Isidor I. Rabi, Nobel Prize winner in Physics and the former Chairman of the Physics Department at Columbia University, wrote:

 

We don't teach our students enough of the intellectual content of experiments - their novelty and their capacity for opening new fields…. My own view is that you take these things personally. You do an experiment because your own philosophy makes you want to know the result. It's too hard, and life is too short, to spend your time doing something because someone else has said it's important. You must feel the thing yourself…

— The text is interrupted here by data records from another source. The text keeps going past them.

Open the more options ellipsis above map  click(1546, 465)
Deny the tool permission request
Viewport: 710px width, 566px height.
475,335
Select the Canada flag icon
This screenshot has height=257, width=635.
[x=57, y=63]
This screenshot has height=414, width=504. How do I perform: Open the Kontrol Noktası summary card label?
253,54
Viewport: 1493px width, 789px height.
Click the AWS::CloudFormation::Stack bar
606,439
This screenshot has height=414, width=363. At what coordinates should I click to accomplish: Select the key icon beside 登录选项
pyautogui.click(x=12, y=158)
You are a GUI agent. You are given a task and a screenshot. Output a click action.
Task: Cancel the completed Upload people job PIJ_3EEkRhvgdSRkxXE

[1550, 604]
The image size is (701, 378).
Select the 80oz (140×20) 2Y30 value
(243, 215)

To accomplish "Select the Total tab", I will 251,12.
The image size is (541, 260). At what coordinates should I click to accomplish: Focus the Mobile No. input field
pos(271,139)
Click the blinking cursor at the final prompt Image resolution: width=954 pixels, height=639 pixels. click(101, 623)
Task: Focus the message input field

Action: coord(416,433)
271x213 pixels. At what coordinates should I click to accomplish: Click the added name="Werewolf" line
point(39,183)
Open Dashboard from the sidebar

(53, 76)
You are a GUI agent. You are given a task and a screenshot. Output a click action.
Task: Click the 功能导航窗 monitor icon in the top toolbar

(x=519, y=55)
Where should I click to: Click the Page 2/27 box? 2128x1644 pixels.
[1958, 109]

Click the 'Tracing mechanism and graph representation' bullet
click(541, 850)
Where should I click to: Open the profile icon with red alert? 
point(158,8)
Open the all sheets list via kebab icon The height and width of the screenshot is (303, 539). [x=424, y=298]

Unfortunately, most physicists are not like Rabi. The majority of them, in fact, do spend their lives doing what other people have told them is important. That was the point Rabi was making.

This brings us to a common misunderstanding. When most people say "scientist," they mean "technician." A technician is a highly trained person whose job is to apply known techniques and principles. He deals with the known. A scientist is a person who seeks to know the true nature of physical reality. He deals with the unknown.

In short, scientists discover and technicians apply. However, it is no longer evident whether scientists really discover new things or whether they create them. Many people believe that "discovery" is actually an act of creation. If this is so, the distinction between scientists, poets, painters and writers is not clear. In fact, it is possible that scientists, poets, painters and writers are all members of the same family of people whose gift it is by nature to take those things which we call commonplace and to re-present them to us in such ways that our self-imposed limitations are expanded. Those people in whom this gift is especially pronounced, we call geniuses.

The fact is that most "scientists" are technicians. They are not interested in the essentially new. Their field of vision is relatively narrow; their energies are directed toward applying what is already known. Because their noses often are buried in the bark of a particular tree, it is difficult to speak meaningfully to them of forests.